By the time Secretary Joseph Califano established the Office on Smoking and Health (OSH) as a successor to the Clearinghouse in 1978, I had established a pretty good reputation for my knowledge of smoking and health. It was with OSH that my name became virtually synonymous with the Reports of the Surgeon General, having worked on the first 18 of those reports issued between 1967 and 1986. However, in the fall of 1986, the powers that be decided that OSH was going to be removed from the immediate Office of the Assistant Secretary for Health and placed within the Centers for Disease Control. At the time I was Acting Director of OSH. Unfortunately, I butted heads with the director of the Center within CDC we were being placed under.

Well, I know when I'm not wanted. So, after the new director was announced, a very capable fellow by the name of Dr. Ron Davis, I decided it was best if I moved on. So, I came back to the National Institutes of Health and joined the National Cancer Institute's (NCI) smoking research program, where I started a series of monographs on smoking that looked at a variety of topics, mostly based on NCI's large portfolio of smoking intervention trials. I published 15 in total. In 1992, I was named Coordinator of NCI's Smoking and Tobacco Control Program, a position I held until I retired from Federal service after almost 40 years. Even after leaving federal service, I continued to serve as a senior reviewer and occasional contributor to the Surgeon General's reports up until 2014. In effect, I was involved in 32 reports on the health consequences of smoking issued from 1964 through 2014. It's the thing I'm most proud of, and I dare say I'm the only person who can boast the distinction in having their name listed in all those reports.

CN: Is there a particular memory or anecdote you would like to share about your time at NLM?

DS: While I have many good memories of my time working for NLM and the Committee, the one that stands out amongst them all was the day of Kennedy's assassination. I was working on the SGAC and a few of us staffers were going out for a late lunch. We were preparing for a busy weekend of work as the full Committee was expected for one of its most important meetings, finalizing issues for the report and developing final conclusions. As we passed by the guards' office that leads to the staff parking lot, one of them mentioned a news flash reporting shots fired at the presidential motorcade in Dallas. But nothing else as the story was just starting to unfold.

One of the secretaries with us said her husband worked for the FBI downtown and she called him to see what he knew. Ironically, he had heard nothing but put her on hold while he went down to the teletype room. Within a few minutes, he was back saying that it's true, all the wire services were reporting there were shots fired, but that was all that was known. Of course, within the next 40 minutes or so the whole world knew and both radio and TV reporters came on the air with nonstop coverage of the event. At 2:00 EST it was announced that Kennedy was dead and Texas governor John Connally was wounded.

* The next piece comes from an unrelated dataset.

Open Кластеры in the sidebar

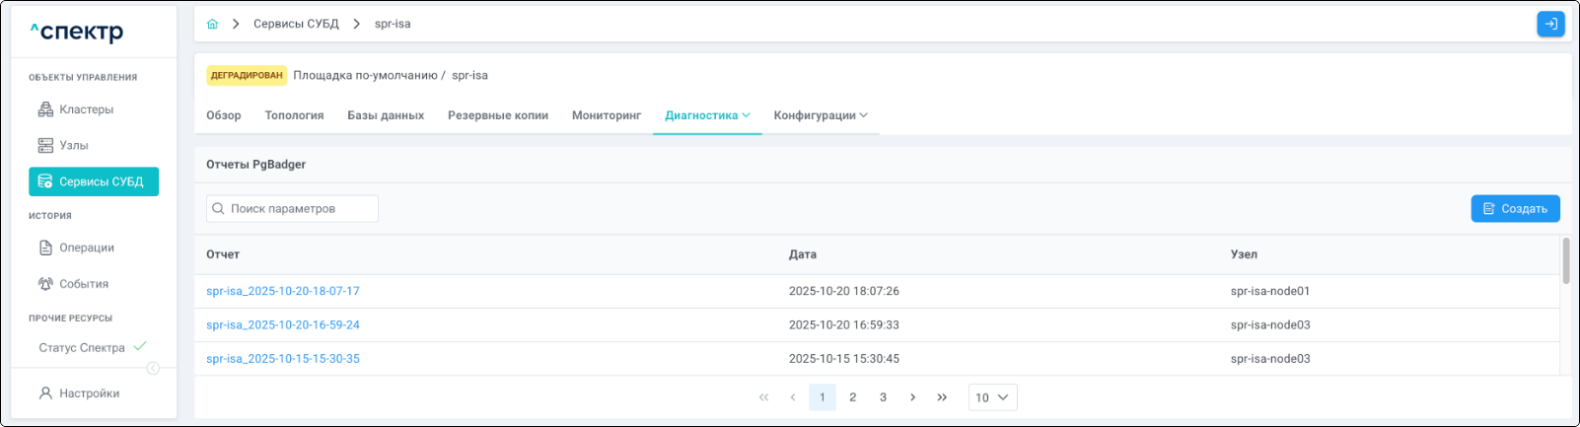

We would learn later that Dr. LeMaistre, who worked at Southwest Medical Center in Dallas, was called in with another physician to attend to Gov. Connelly at Parklawn Hospital. He would also be asked to call Mrs. Kennedy's secretary to see if the Committee should even meet that weekend given the circumstances. He was told this issue was important to the President and that she thought he would want the Committee to meet. Needless to say, it was a very somber weekend for everyone, and the Committee had a difficult time focusing on their assigned tasks. On Monday, they decided to pause work to join the rest of the nation in mourning and watch Kennedy's televised funeral. Ironically, Kennedy's body was brought in for autopsy to the National Naval Medical Center, which was right across the street from NLM. Several of us who were still working late that night in preparation for the Committee's forthcoming meeting that weekend witnessed the event.